Business Person A has an idea and talks to Business Person B about it.
Business Person B loves it!
They form a partnership – either around a specific project or even an official company – and off they go!
A certain amount of time goes by and Business Person B realizes that his “partner” might not be all that he thought they would be. And as a matter of fact, he’s having some serious reservations about the whole thing.
But now things have gotten complicated because revenue has been made, ideas have been shared and talked about, and just a whole lot of stuff that makes it very hard to untangle.
And that’s when I get a call.
“Scott, I’m getting sued by my business partner. Can you help?”
Short answer: Yes.
But even better than that, let’s take a look at how you can avoid getting in that type of mess in the first place. Because believe me, avoiding a legal problem is always better than dealing with one.
So with that said, here’s what I advise people to consider – before they set up the partnership – to look out for when engaging in this type of situation.
Does the person have integrity?
This in my mind is first and foremost in everything. Can you trust the person to carry out their responsibilities, not only upholding the letter of the law, but the spirit as well.
Here’s the thing: You’re not going to be able to monitor every single thing this person does.
And if you can’t reasonably expect them to handle things from a place of truth and integrity, then you definitely are talking to the wrong person and don’t even want to consider partnering, regardless of circumstances!
Can I trust them to do what they said they would do?
This is an interesting one, and something I personally consider my second most important attribute when potentially partnering with someone.
If they say something, and we talk about it.
And then we’re able to come to an agreement regarding what each of us is going to do…and after all of that they don’t do it.
Then for me, that’s a problem.
And it should be for most business owners as well.
Now I understand that my action based, personality type and overall approach to business life isn’t for everyone. And I’m also not saying that it’s a perfect.

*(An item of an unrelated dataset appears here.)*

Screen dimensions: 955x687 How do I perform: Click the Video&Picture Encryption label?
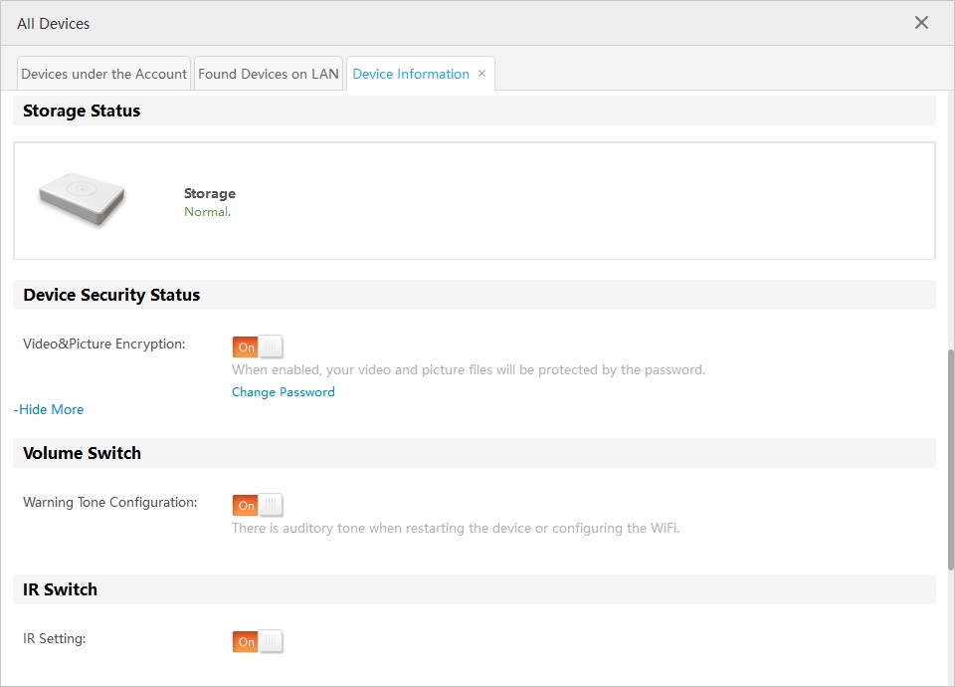(x=104, y=344)
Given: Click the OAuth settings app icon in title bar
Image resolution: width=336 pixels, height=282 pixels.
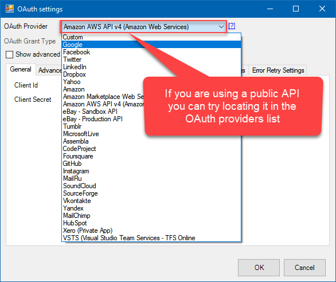Looking at the screenshot, I should (10, 9).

But it has gotten me to the level of success where I am today, and if you look at other successful business owners across the world, I think you’ll find that most of them were men and women of action as well.
That’s literally how you get stuff done!
So if you’re partnering with someone who likes to “wait and see,” and someone who is constantly giving you reasons why not to move forward, then just make sure that you have an arrangement where his pragmatism and your sense of action meshes, otherwise all you’re doing is inviting resentment and frustration.
Does a better option exist?
Now this can be a little harsh, but we’re talking business here so just bear with me. Just like you wouldn’t go buy a car without looking at all of your options, the same should be done with your potential business partners…regardless of how “small” the partnership is.
Again, for me personally, I like to get a feel for the person’s skill set, along with what – exactly – they bring to the table, then see if that’s something that I can do myself or can get from someone else.
And that doesn’t mean that I’m actively shopping around for a better deal, but I am thinking about some other potential options and definitely floating it by some people in my inner circle before I officially sign anything with another person.
The Bottom Line
Business can be fun. And partnering with someone who also a compatible skill set can make it even more rewarding.
But before jumping in head over heels, just make sure that you’re partnering with the right person on the right deal, under the right circumstances.
Because if not, you could find yourself the unwitting beneficiary of endless legal bills and countless frustrations.
And take my word for it, that’s not a road you want to go down.